The second thing is that the reach we have with our students is again completely different to most other institutions. These people are typically practitioners – they’re in work. They’re doing this. This isn’t about creating a funnel or pipeline of people who one day may have an influence – they’re already in it. The students that are studying with us get to apply these skills right now. They don’t have to wait until they’ve graduated and then find a job. That’s a unique characteristic of what we’re striving for.
Then, I would argue that no other institution has a strategy that is as wholistic in nature as ours. I haven’t heard a single person talk about online learning or the way they teach as being sustainable. Understandably, many of them are still deciding which parts of their physical estate to upgrade next, and as such our combined approach is unique in that regard.
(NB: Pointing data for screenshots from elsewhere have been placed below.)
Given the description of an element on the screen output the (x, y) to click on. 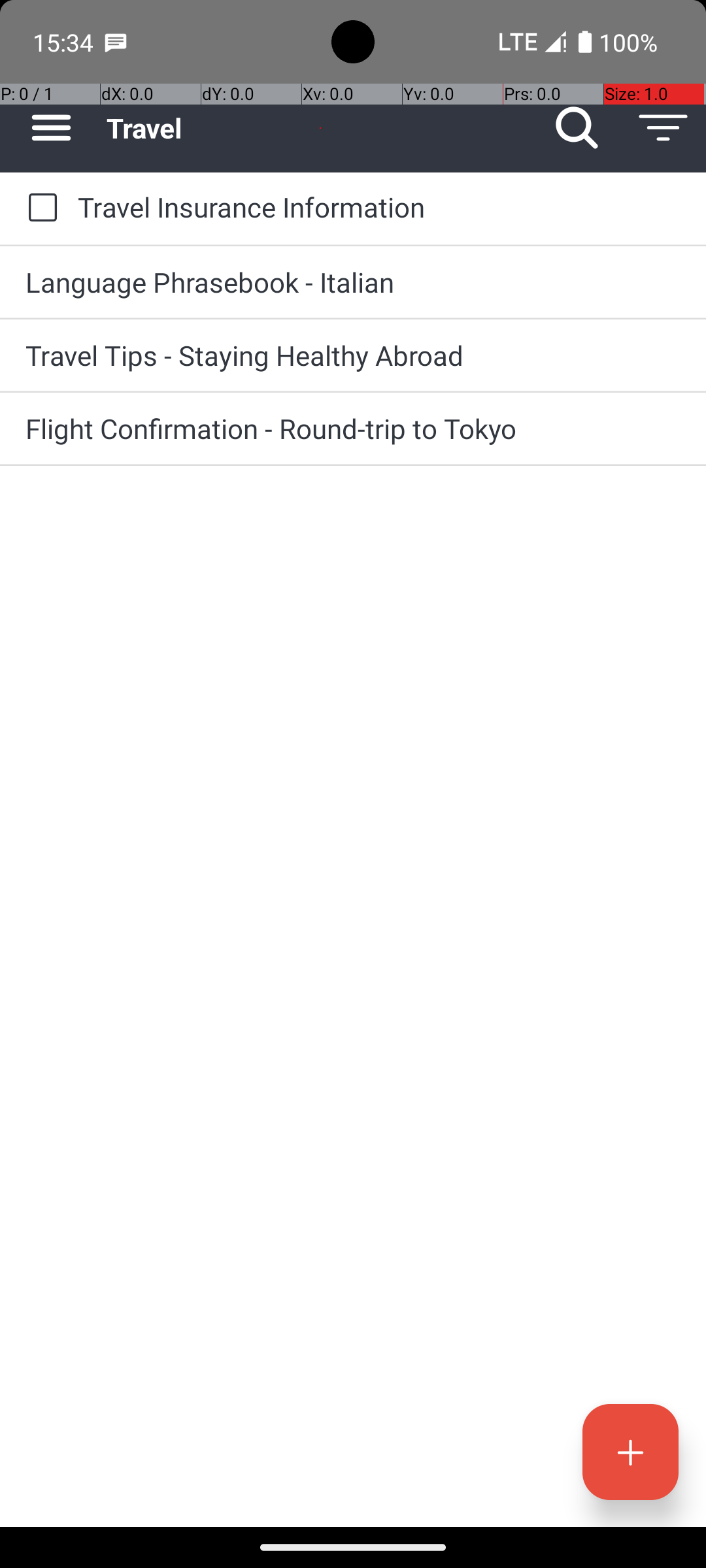
to-do: Travel Insurance Information Element type: android.widget.CheckBox (38, 208)
Travel Insurance Information Element type: android.widget.TextView (378, 206)
Language Phrasebook - Italian Element type: android.widget.TextView (352, 281)
Travel Tips - Staying Healthy Abroad Element type: android.widget.TextView (352, 354)
Flight Confirmation - Round-trip to Tokyo Element type: android.widget.TextView (352, 427)
Given the description of an element on the screen output the (x, y) to click on. 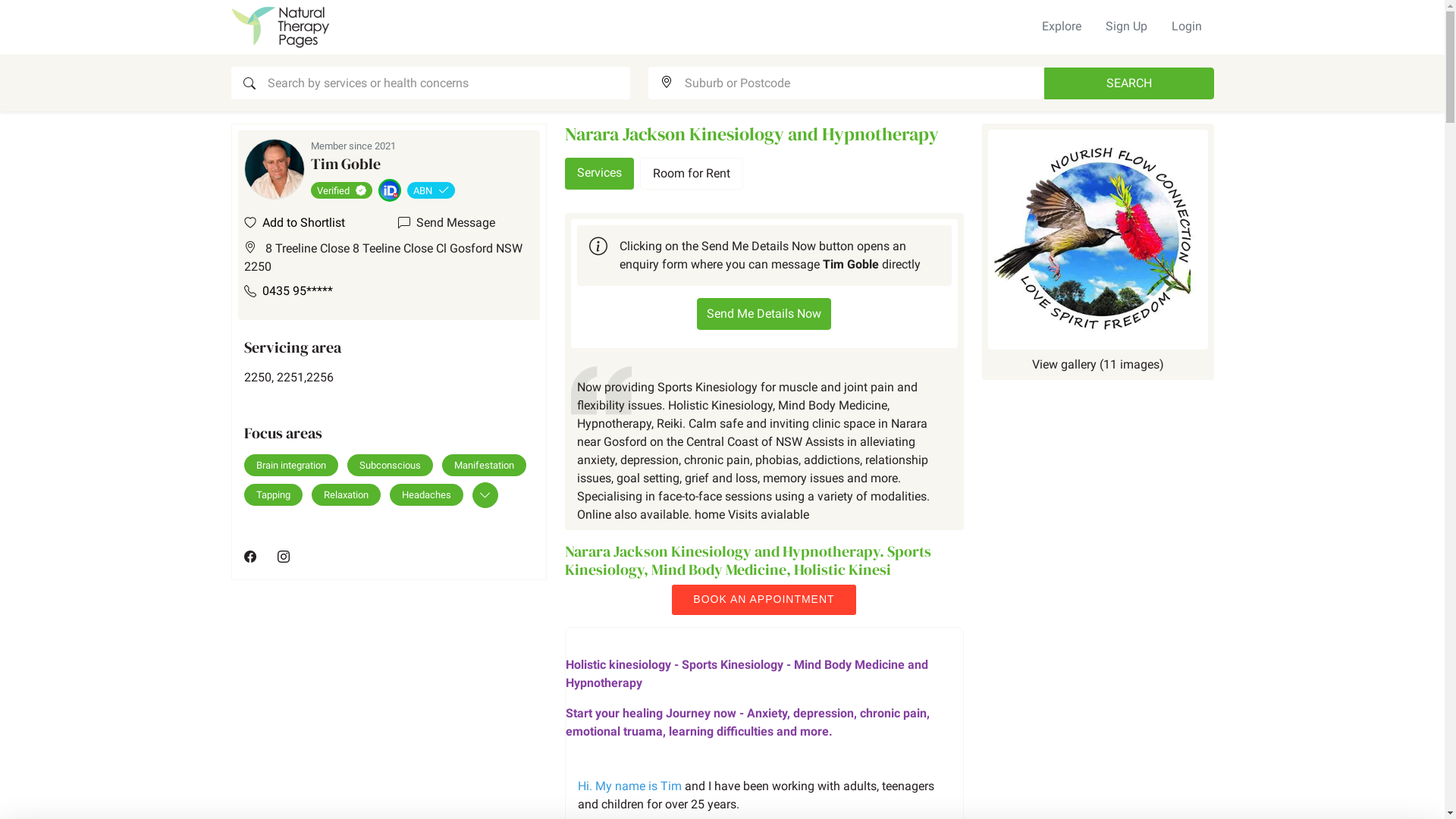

Q: Why did we opt for a wholistic approach to sustainability?
A: It comes back to my comment about leadership – we would be unable to lead if our approach had been too narrow. What we’d be doing would be sufficient, we’d be one of the people providing part of the solution. However, I don’t think that works here. The types of solutions that are required here are different around the world.
“My philosophy is bigger is better when it comes to ambition and mission, and particularly given the obvious and urgent needs in this area, why not?”
Some may argue that the scope is too big, and that we could be setting ourselves up to fail, because our ambitions are too grand to be realised. My response to these points would be ‘So what?’
If we have these bigger, long-term aspirations, we’ll make more progress and climb higher and faster than restricting ourselves to only what looks manageable.
I think the bigger you can make it, the better chance you have of achieving it. When Bill Gates said he was going to put a computer on every desk and in every home, it was never going to happen. But so what? He got a long way towards achieving it. My philosophy is bigger is better when it comes to ambition and mission, and, given the obvious and urgent need for action in this area, why not?